DATA FOR THIS TASK:
=== Section Start ===

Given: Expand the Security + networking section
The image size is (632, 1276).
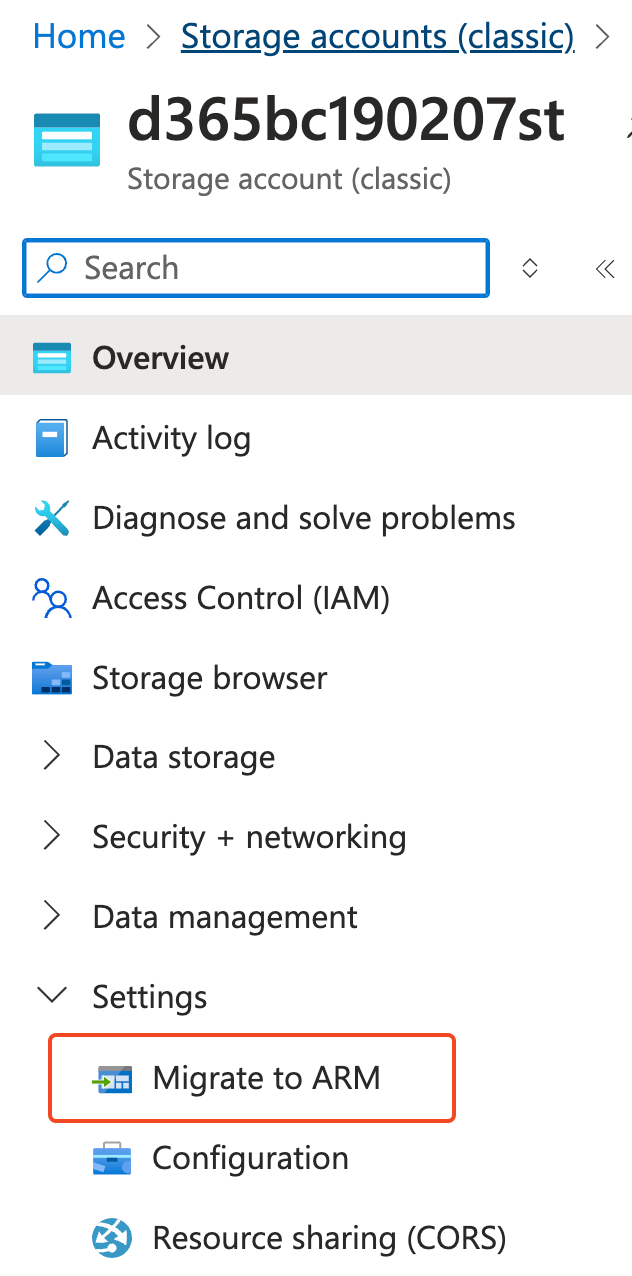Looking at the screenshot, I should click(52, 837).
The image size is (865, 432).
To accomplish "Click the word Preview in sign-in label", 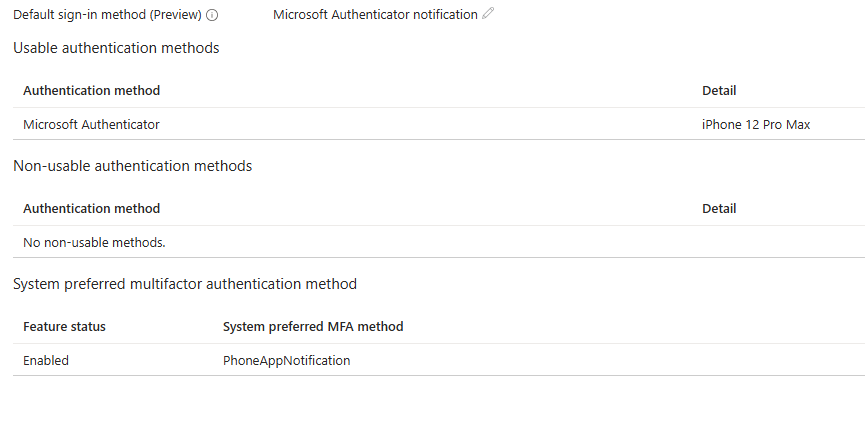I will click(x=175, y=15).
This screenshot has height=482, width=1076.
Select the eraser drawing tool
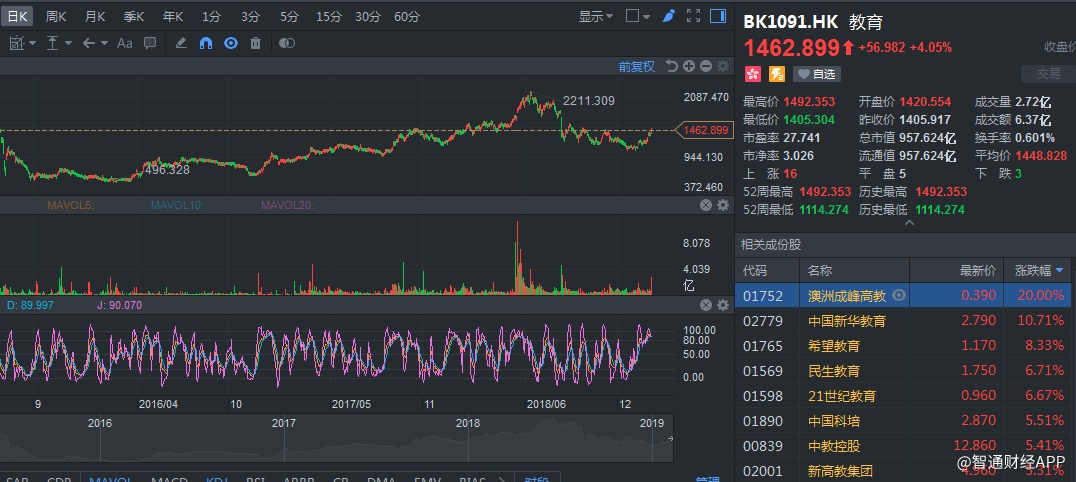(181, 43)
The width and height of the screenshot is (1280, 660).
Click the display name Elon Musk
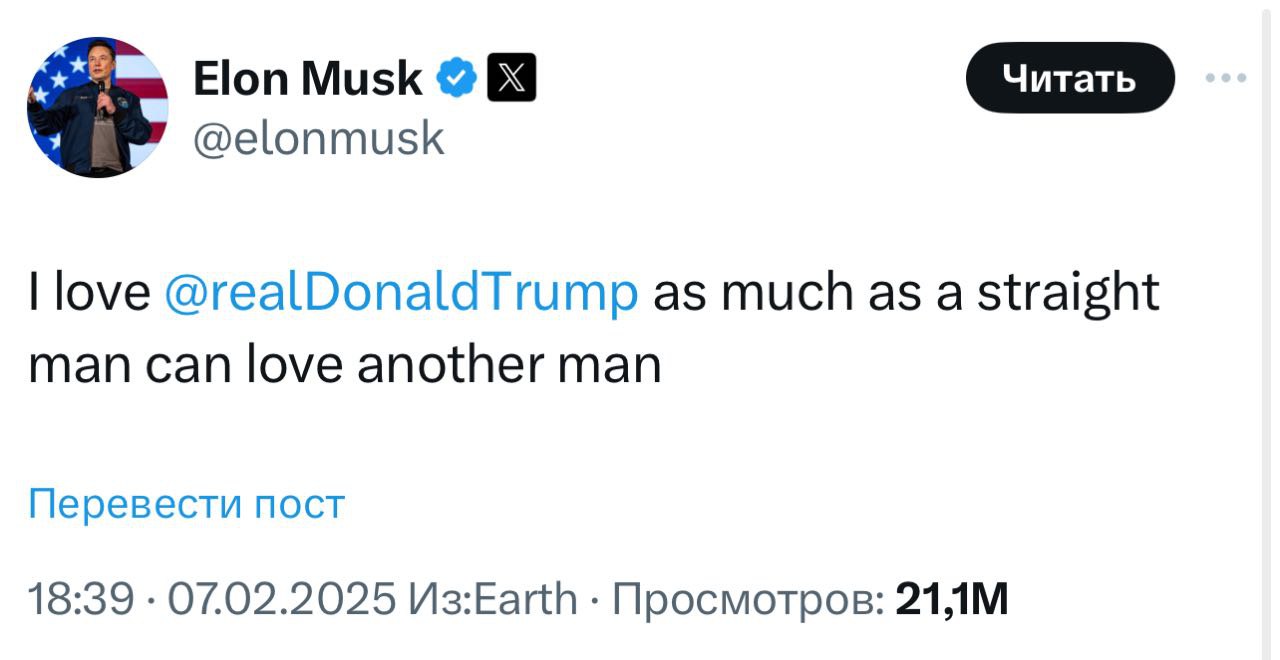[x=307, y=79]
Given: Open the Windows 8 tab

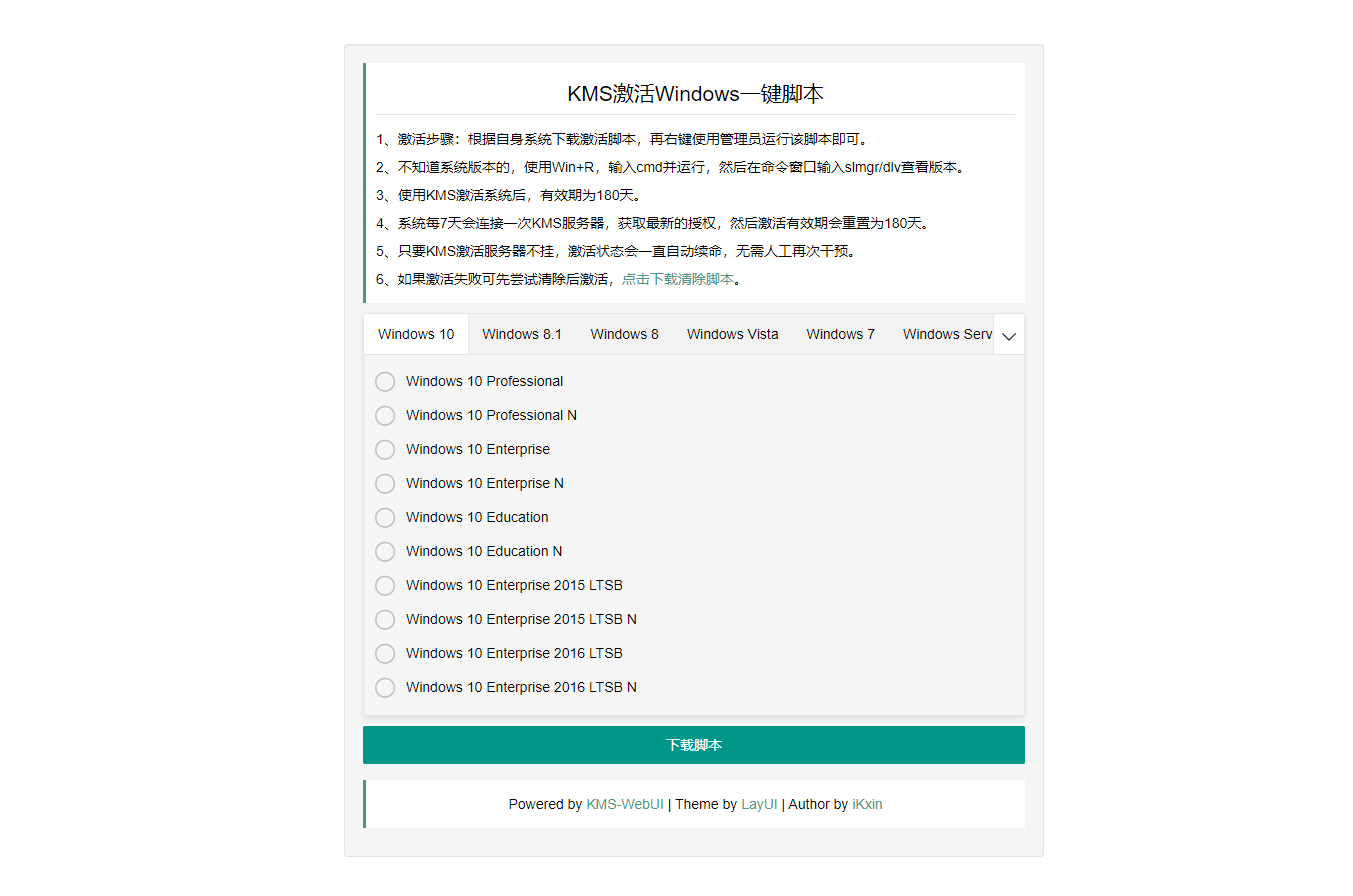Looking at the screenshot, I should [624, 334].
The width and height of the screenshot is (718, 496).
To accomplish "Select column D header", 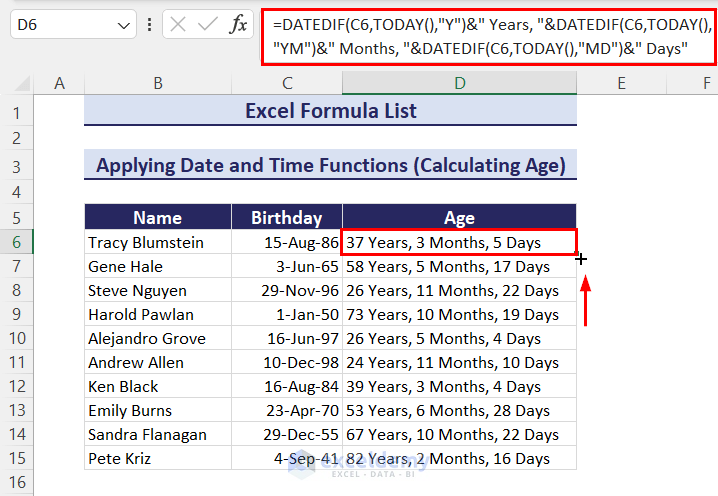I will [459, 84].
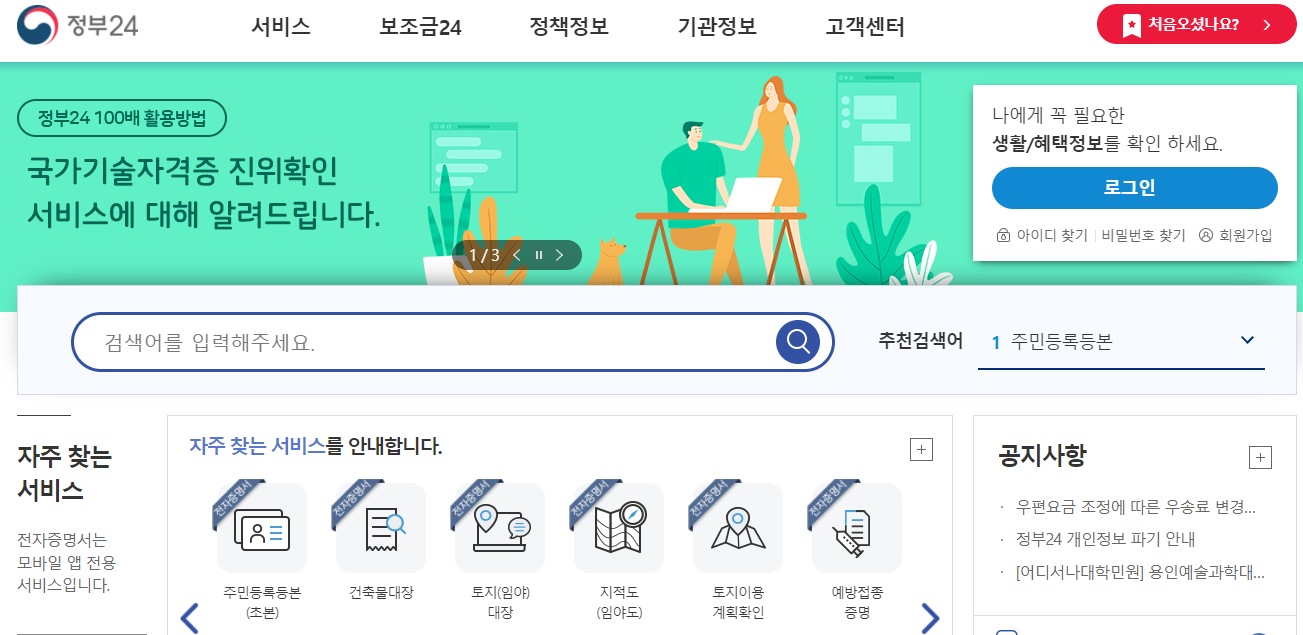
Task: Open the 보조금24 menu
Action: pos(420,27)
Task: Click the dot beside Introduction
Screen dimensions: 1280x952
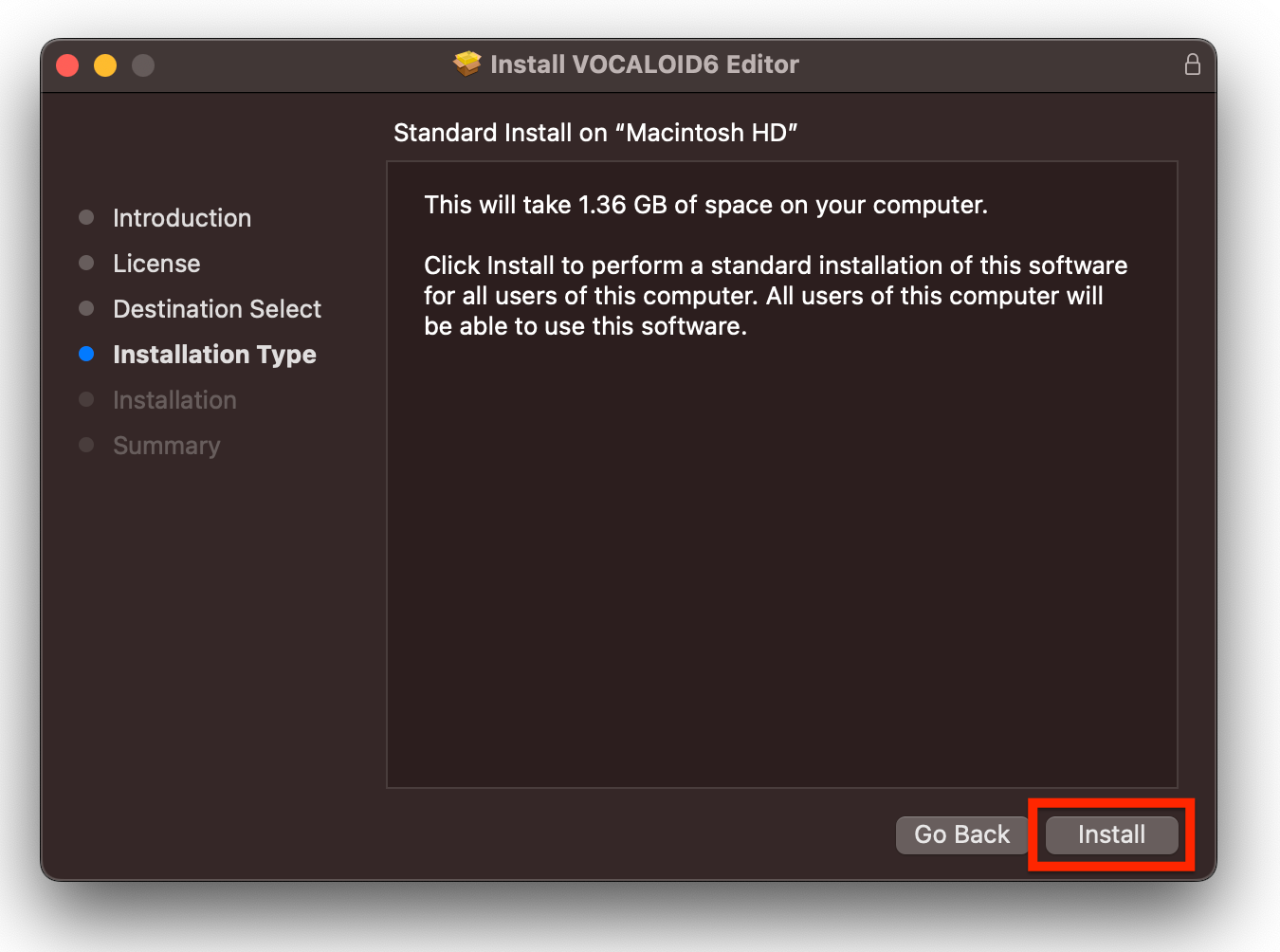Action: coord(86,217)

=== Section End ===

WORK REQUEST:
List the lines of the records where "width" occurs.

FINISHED EXERCISE:
This screenshot has height=482, width=1076.
The width and height of the screenshot is (1280, 660).
The width and height of the screenshot is (718, 496).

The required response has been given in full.